Contract for Scientific Visual Analysis and Multimedia

Introduction

Digital Particle Image Velocimetry (DPIV) is the latest innovation in experimental fluid dynamics. The great advantage of this method is the ability to simultaneously measure two components of a fluid's velocity at a large number of points in the space, time domain. Another advantage is the fact that it is a non-intrusive method, which means that we do not effect the flow field by placing any kind of instrument or probe in the area of interest in order to obtain our measurements.  Quantitative and qualitative information is extracted simultaneously as opposed to older static, point measurement techniques that have dominated experimental fluid mechanics until today.

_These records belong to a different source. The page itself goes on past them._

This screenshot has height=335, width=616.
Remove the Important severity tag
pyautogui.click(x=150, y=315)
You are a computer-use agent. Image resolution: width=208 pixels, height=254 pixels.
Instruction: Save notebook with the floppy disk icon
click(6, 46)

There are several variations of the DPIV technique, but they all share some common components. First of all the flow filed is seeded by small tracer particle whose diameter varies between 10 and 100 microns. The seeding particles have to be very small so that they do not change the properties of the flow, and neutrally buoyant so that they accurately follow any velocity fluctuations. Second, the interrogation area of our flow field is illuminated by high power laser sheet. A high-speed CCD camera captures light from the laser sheet reflected by the particles. Usually the frame rate of the CCD camera is 30 frames/sec. There are several other components that are needed but their detailed description goes beyond the scope of this comprehensive introduction.

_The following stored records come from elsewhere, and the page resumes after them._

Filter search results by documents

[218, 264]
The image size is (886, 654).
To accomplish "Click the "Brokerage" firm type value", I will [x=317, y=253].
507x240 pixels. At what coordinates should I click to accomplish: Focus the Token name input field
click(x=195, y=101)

The extraction of the velocity components (both direction and magnitude of the velocity vectors) is achieved by determining the particle motion between two sequential frames using methods of image processing.

The DPIV system currently employed in the Fluid Mechanics Laboratory of the Engineering Science and Mechanics Department uses a high frame rate CCD camera, able to acquire up to a 1000 fps, with a resolution of 256x256 pixels, and a color depth of 8-bits in a gray-scale format. The light source is a 45 watt pulsed copper vapor laser with 1 kW/pulse. Also a wide variety of optics and traversing accessories makes the sytem capable of interrogating multiple planes in the horizontal and vertical directions.

Objective

In order to reconstruct the complete flow field, the experimental investigation using this method of DPIV requires the acquisition of frames in multiple areas of the same plane, in planes of different elevation, and in a time period of several seconds. Considering the specifications of our system we have as result an enormous amount of data sets (thousands of images). Their manipulation and visualization is the main objective of this project. Specifically the goals are as follows.

  • Visualization of the 2D velocity field.  Calculation and visualization of flow properties such as vorticity, in order to extract additional information.
  • Animation of the 2D planes in the time domain. This way the evolution of the phenomenon with respect to time can be observed.
  • Superposition of planes of different elevations, and calculation of the 3rd velocity component so that a 3 dimensional perspective of the flow can be investigated. Again fluid properties (vorticity) will be extrapolated to 3 dimensions
  • Animation of the 3 dimensional construction in time.
  • A Web based presentation module will be developed for the presentation of the results.

Tools

C/C++, PV-Wave, and OpenGL for the visualization part of the project, and HTML Java and VRLM for the WEB based project presentation.
The progress and success of each step is going to determine any necessary changes, if needed.